Very often I come across the question – Why DITA? Here is an interesting analogy to try and answer the same. The purpose is not to define DITA, but to share my perspective on what DITA may imply for the technical authoring community.
In the XML authoring paradigm, the document is split into structure, content and style, which are analogues to Driving Rules (structure), car (content) and road network (style). If the content and the style are as per same structure (DTD/Schema), you can generate the output by combining content with the style-sheet. However, it would not be possible to generate proper output using content and style sheets based on different structures. Similarly, if the cars and the road networks are designed as per same driving rules everything runs smoothly. However, if they are designed as per different driving rules, there would be chaos. E.g. it is difficult to drive a car designed for the US (right hand drive) in UK, where the road networks are designed as per left hand drive.
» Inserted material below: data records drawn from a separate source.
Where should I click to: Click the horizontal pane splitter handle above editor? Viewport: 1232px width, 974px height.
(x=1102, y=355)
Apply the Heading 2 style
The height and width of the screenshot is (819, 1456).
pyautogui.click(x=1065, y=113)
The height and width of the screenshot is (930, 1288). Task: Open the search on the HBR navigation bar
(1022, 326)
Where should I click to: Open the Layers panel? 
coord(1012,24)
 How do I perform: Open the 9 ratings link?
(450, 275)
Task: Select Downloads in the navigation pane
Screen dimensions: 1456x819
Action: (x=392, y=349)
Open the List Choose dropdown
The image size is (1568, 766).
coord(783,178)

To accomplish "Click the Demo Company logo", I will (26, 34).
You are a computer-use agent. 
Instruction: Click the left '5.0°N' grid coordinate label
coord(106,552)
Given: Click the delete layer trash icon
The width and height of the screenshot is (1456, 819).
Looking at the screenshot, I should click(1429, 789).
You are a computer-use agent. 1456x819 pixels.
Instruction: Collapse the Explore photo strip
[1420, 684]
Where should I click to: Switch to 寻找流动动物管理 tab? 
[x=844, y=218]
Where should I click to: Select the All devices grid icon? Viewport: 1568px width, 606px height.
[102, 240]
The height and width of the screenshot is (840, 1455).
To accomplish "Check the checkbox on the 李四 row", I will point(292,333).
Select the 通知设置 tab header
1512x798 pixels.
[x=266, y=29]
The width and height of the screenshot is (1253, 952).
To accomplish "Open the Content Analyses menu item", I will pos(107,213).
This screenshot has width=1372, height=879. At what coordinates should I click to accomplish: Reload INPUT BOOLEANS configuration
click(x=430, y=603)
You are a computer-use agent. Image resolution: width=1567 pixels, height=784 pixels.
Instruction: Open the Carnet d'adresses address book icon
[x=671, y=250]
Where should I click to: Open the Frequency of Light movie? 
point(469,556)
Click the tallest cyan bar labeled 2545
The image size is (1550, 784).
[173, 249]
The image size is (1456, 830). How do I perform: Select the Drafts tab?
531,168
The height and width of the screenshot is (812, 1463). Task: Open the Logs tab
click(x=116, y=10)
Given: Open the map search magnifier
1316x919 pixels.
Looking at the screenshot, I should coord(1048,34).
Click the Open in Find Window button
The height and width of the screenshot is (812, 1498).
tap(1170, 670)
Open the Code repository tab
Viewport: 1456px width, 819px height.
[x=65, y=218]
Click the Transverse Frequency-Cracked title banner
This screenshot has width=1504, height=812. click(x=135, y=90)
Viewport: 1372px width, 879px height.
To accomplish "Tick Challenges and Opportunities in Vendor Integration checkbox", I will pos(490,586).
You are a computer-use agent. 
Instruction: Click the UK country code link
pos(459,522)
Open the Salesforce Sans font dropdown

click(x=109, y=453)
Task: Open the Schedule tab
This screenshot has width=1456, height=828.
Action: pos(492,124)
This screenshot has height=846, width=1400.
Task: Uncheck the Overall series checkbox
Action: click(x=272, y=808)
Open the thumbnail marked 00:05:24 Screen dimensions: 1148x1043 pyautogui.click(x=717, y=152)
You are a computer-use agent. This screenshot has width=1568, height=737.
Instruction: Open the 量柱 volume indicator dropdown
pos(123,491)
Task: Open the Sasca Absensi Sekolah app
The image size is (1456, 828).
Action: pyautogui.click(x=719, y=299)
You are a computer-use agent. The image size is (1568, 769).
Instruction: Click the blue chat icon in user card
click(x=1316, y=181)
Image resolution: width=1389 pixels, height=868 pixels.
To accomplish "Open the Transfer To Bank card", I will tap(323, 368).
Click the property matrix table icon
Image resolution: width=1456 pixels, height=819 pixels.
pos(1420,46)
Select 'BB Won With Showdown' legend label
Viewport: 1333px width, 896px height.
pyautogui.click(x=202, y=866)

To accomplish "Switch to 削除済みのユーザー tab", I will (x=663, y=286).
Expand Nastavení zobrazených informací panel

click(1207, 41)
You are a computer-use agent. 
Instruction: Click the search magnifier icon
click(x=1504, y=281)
In a hypothetical world, where each country has its unique set of driving rules, the design of cars and road networks are unique to each country. It is difficult to drive a car designed for country X in country Y. XML authoring leads to a similar situation. Each organization and team has its own set of driving rules (Structure – DTD/Schema), hence it is difficult to share content or apply the same style sheet to content aggregated from different sources.
Imagine if all countries followed the same driving rules. All cars can be driven in any country, and the road networks could be designed, as per the driving rules, without any knowledge of the actual cars that would drive on it. DITA is similar to these universal driving rules. If everyone follows the DITA specifications, it would be easy to share content and apply the same style sheets to the aggregated content.
There have been other standards (universal driving rules) that have come up in the past. But they were good for specific kind of documents (terrains). DITA is different, as it is based on the premises that the same set of driving rules cannot be applied to all terrains (desert, mountains, city, etc.). Therefore, DITA allows each country to specialize the driving rules for its own unique requirements. In addition, DITA also has recommendations on the content (car) design – i.e. topics. This further makes it easier to reuse, manage and share content.
This is what makes DITA promising and makes it worth a serious consideration.